Quando, porém, um falante do Sudeste ouve um falante da zona rural nordestina pronunciar a palavra
escrita OITO como [oytsu], ele acha isso "muito engraçado", "ridículo" ou "errado". (grifo do autor).

No âmbito lingüístico, os dois fenômenos acima citados são o mesmo: palatização, entretanto, cada
situação apresenta características singulares que diferenciam padrões sociais.
De acordo com Bagno (2003), a concepção de padrão lingüístico no Brasil pode ser mais ampla do que
aparenta. Esse autor classifica as variedades lingüísticas em três esferas: a norma-padrão, que são as regras
preconizadas pela gramática normativa e que, segundo ele, se trata de uma variedade abstrata, isto é, não utilizada
efetivamente pela grande maioria; as variedades prestigiadas, faladas pelas pessoas com alta escolarização e em
que o não cumprimento das regras gramaticais não é tão discriminado; e as variedades estigmatizadas, faladas
pelas pessoas menos privilegiadas, com baixo nível de escolarização.
Para Bagno, as variações não estariam ligadas somente a aspectos geográficos, mas, sobretudo, ao
padrão de escolarização do falante, uma vez que todas as variedades lingüísticas podem ser identificadas em
qualquer região do Brasil.
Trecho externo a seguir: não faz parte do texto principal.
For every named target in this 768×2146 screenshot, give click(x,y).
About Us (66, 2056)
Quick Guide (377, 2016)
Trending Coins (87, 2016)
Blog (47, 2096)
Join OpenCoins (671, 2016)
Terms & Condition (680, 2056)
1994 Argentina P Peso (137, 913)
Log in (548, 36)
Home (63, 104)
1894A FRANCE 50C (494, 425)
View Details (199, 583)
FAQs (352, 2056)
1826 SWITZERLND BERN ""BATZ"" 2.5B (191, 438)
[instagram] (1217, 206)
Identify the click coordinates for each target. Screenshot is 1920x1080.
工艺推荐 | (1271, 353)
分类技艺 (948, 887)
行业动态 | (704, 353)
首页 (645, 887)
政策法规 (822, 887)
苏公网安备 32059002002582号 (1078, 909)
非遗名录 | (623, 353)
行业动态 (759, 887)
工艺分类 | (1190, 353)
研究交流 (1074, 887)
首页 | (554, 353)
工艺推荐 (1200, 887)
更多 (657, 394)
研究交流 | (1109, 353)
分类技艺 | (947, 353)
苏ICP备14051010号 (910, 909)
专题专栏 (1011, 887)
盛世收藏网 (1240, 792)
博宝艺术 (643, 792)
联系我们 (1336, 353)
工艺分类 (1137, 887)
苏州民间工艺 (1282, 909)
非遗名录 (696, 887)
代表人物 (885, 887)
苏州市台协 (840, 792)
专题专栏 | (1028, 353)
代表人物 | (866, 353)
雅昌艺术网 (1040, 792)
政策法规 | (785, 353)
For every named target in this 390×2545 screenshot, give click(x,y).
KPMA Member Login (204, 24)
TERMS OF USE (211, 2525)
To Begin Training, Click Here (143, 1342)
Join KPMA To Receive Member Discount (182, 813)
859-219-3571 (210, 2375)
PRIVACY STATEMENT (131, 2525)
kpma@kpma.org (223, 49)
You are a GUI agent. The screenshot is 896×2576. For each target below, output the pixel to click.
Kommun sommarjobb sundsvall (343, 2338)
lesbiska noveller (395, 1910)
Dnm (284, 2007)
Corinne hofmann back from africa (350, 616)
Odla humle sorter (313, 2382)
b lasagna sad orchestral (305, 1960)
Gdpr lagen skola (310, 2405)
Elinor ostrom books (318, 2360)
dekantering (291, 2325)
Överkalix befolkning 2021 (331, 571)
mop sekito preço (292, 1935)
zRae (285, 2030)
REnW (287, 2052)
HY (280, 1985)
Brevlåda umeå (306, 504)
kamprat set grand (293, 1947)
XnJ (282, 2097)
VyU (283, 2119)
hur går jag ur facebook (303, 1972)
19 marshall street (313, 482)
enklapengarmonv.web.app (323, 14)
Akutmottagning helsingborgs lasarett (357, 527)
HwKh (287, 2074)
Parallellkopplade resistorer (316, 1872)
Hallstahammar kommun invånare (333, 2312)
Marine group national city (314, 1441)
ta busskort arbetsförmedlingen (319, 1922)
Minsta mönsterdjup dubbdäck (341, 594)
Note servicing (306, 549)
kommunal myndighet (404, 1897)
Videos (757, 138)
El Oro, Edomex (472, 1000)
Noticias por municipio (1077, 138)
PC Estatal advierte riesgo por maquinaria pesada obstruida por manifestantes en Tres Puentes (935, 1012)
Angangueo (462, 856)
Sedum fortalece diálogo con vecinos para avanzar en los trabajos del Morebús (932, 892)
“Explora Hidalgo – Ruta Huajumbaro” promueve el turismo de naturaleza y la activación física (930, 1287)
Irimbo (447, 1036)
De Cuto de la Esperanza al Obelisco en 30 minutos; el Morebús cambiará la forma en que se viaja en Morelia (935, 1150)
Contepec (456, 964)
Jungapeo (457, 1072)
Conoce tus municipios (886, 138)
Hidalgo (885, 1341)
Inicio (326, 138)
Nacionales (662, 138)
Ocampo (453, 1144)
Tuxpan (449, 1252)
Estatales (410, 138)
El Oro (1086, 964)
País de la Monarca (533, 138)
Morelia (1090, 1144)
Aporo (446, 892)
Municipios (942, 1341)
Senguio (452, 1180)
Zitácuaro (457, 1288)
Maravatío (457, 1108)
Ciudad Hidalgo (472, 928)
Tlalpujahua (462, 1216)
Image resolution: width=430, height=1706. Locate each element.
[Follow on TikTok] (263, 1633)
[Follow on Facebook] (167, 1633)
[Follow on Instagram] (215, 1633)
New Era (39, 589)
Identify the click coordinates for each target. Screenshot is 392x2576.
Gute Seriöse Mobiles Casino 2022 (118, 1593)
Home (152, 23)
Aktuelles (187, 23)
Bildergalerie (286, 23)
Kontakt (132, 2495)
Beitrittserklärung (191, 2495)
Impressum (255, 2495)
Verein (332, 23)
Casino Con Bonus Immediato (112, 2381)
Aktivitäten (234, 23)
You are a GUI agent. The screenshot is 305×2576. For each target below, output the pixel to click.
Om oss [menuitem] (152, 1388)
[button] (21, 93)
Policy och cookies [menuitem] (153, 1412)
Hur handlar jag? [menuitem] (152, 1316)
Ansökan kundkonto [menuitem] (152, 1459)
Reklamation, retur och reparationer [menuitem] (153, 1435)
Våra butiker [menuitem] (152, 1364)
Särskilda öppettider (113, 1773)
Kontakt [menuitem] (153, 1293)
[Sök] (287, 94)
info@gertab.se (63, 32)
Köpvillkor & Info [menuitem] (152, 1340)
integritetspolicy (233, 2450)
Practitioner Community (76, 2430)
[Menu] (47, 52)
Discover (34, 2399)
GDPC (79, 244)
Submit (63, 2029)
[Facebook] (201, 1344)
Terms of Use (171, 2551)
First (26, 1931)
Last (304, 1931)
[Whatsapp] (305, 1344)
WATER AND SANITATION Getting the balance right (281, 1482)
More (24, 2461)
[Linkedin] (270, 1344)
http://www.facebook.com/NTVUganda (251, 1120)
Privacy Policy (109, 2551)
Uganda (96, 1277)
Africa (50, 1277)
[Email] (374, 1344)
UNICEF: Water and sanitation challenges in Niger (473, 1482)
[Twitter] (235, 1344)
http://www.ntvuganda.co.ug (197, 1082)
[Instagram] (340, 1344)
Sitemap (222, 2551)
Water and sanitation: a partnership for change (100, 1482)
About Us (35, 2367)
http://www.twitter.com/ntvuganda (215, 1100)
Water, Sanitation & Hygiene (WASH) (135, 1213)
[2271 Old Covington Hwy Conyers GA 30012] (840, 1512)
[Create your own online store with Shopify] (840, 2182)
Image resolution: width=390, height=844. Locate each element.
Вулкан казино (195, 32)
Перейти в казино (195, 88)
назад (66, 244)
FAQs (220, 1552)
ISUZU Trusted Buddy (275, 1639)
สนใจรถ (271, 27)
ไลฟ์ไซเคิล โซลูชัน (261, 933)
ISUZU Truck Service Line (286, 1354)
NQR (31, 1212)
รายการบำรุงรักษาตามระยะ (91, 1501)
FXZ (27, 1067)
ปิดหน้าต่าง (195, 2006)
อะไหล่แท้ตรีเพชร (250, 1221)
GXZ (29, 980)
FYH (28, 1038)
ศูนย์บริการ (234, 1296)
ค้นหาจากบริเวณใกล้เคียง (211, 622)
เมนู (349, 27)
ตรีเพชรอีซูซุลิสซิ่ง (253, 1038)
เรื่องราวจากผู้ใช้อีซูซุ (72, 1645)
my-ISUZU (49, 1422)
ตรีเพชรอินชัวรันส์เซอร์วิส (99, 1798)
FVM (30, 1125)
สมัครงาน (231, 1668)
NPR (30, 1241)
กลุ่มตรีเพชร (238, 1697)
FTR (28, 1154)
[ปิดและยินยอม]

Numa mesma cidade, podem-se encontrar tanto pessoas que falam as variedades
prestigiadas quanto as que falam as variedades estigmatizadas. Portanto, a origem das variedades lingüísticas reside
nos padrões de escolarização e não de localidades.
Outro tipo de equívoco lingüístico que geralmente se comete é discutido por Perini (2004). O lingüista
argumenta que, para a maioria das pessoas, a forma "correta" da língua é a escrita, e a fala não passa de uma forma
simplificada e até "errada" de se reproduzir a escrita. A esse respeito o pesquisador considera:

[...] a diferença entre a fala e a escrita não é que a fala seja uma espécie de escrita descuidada; as noções
de "certo" e "errado" são completamente inadequadas para descrever as relações entre o modo como
falamos e o modo como escrevemos. (PERINI, 2004, p. 56).

Por outro lado, alguns lingüistas acreditam que a fala é mais importante e que a escrita consiste apenas
numa tentativa de reproduzi-la por meio de sinais gráficos. Tal concepção - chamada de associacionista
(BARBOSA, 2000) - pode ser um tanto simplista, pois as línguas, tanto oral quanto escrita, consistem em dois meios
de comunicação distintos, como argumenta Perini (2004, p. 57):

Mas acontece que a escrita é muito mais do que uma representação gráfica da fala. Há diferenças
profundas entre a linguagem que utilizamos ao falar e a que utilizamos ao escrever: algumas dessas
diferenças são de caráter gramatical, mas as mais importantes têm a ver com a maneira como
estruturamos o próprio texto ao falar e ao escrever.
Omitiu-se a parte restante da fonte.